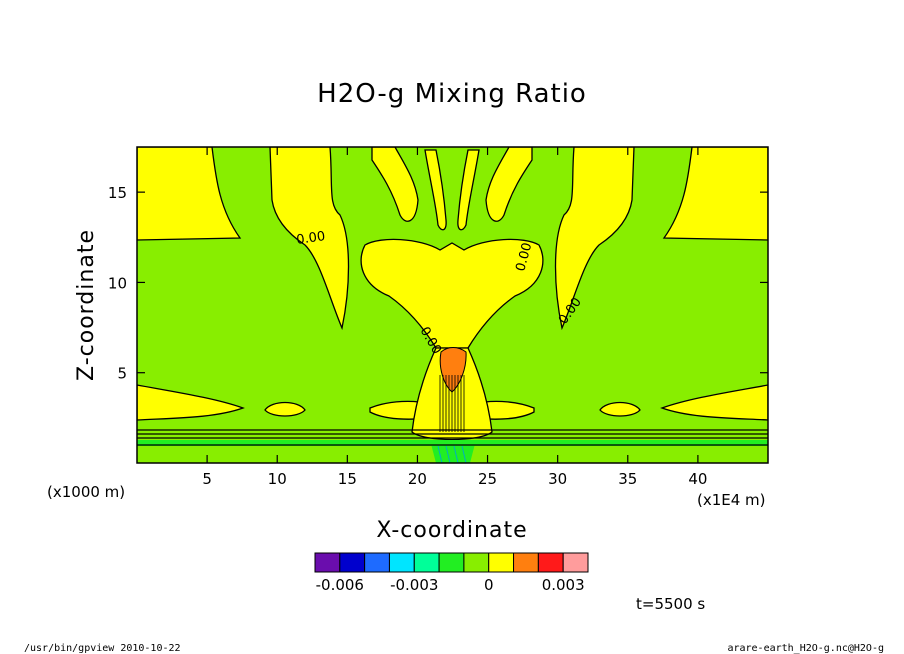 The width and height of the screenshot is (904, 654). I want to click on x-axis-label: X-coordinate, so click(452, 530).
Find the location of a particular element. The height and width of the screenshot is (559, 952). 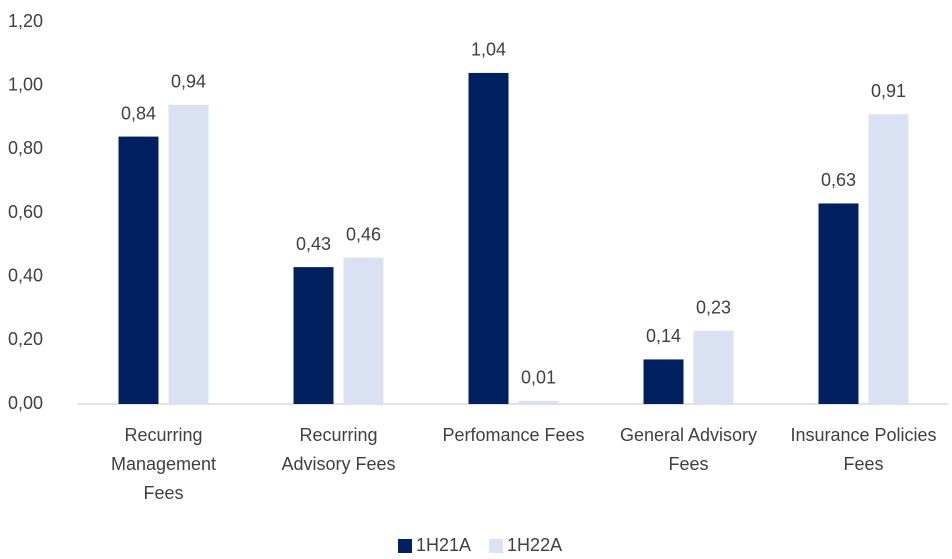

legend-label: 1H21A is located at coordinates (444, 545).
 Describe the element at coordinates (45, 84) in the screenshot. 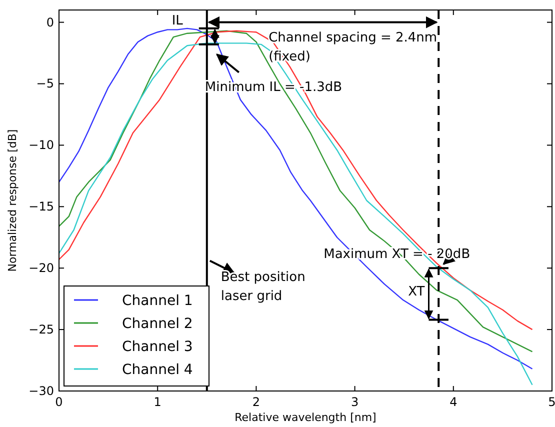

I see `y-tick-label: −5` at that location.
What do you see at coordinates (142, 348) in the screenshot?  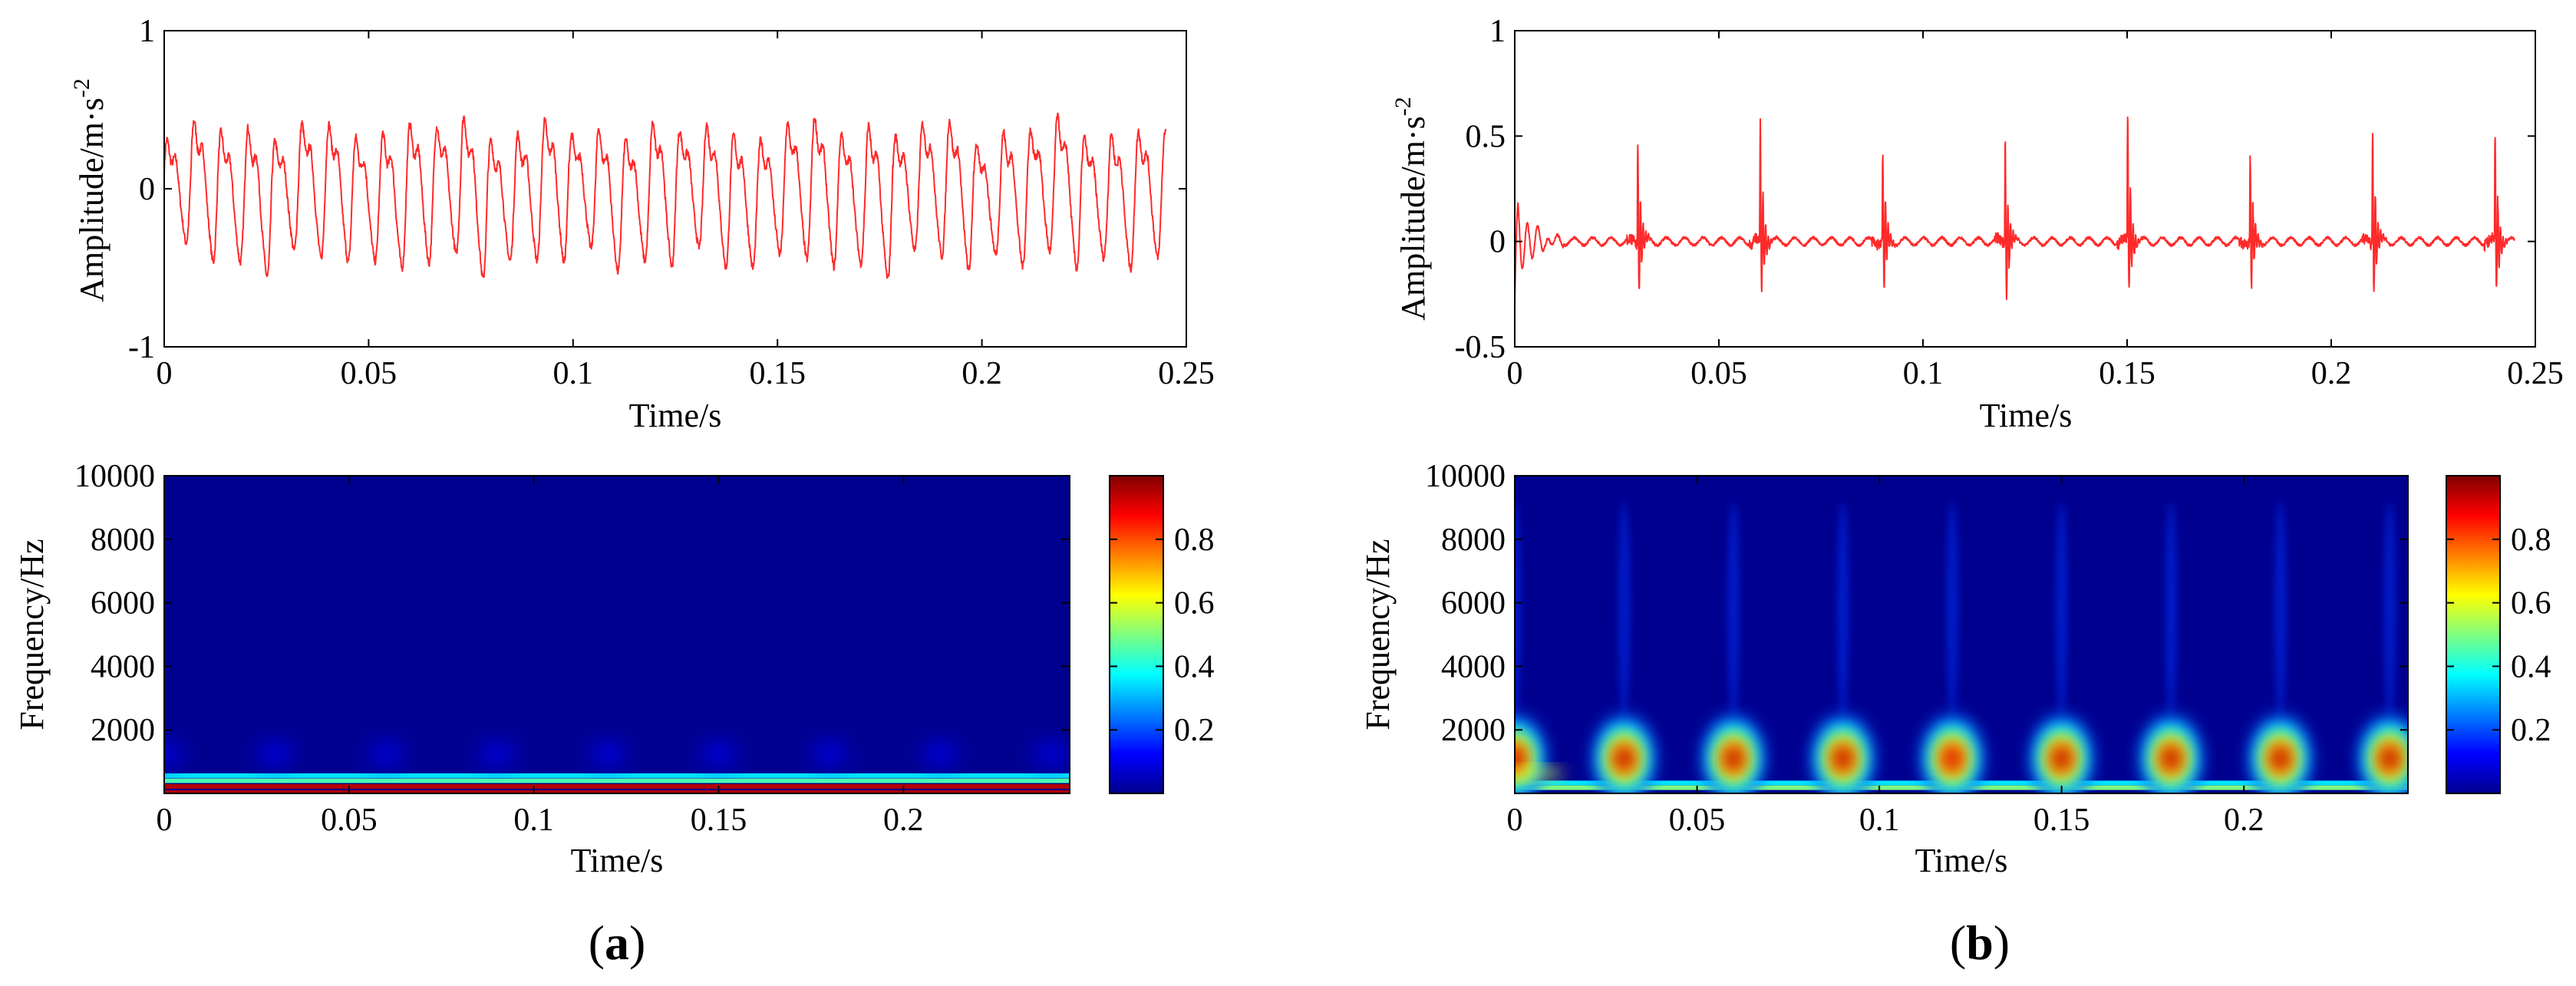 I see `y-tick-label: -1` at bounding box center [142, 348].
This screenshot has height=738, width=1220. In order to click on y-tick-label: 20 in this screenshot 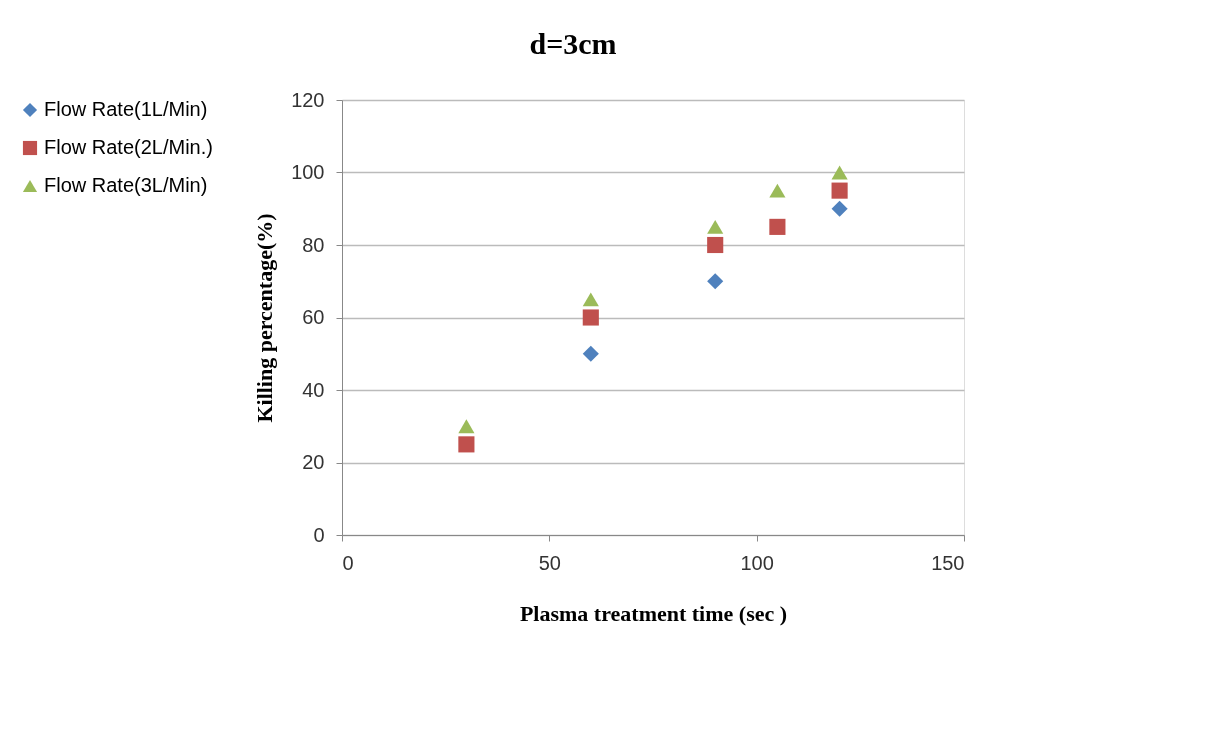, I will do `click(314, 462)`.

> [ACTIVITY] Reproduce the data word for word, from its first line through the line containing "at that location.", including that line. Leave the pictures out.

> [PROBLEM SOLUTION]
 The width and height of the screenshot is (904, 654). I want to click on x-axis-label: X-coordinate, so click(452, 530).
Find the location of a particular element. The height and width of the screenshot is (559, 952). 

legend-label: 1H21A is located at coordinates (444, 545).
 Describe the element at coordinates (45, 84) in the screenshot. 

I see `y-tick-label: −5` at that location.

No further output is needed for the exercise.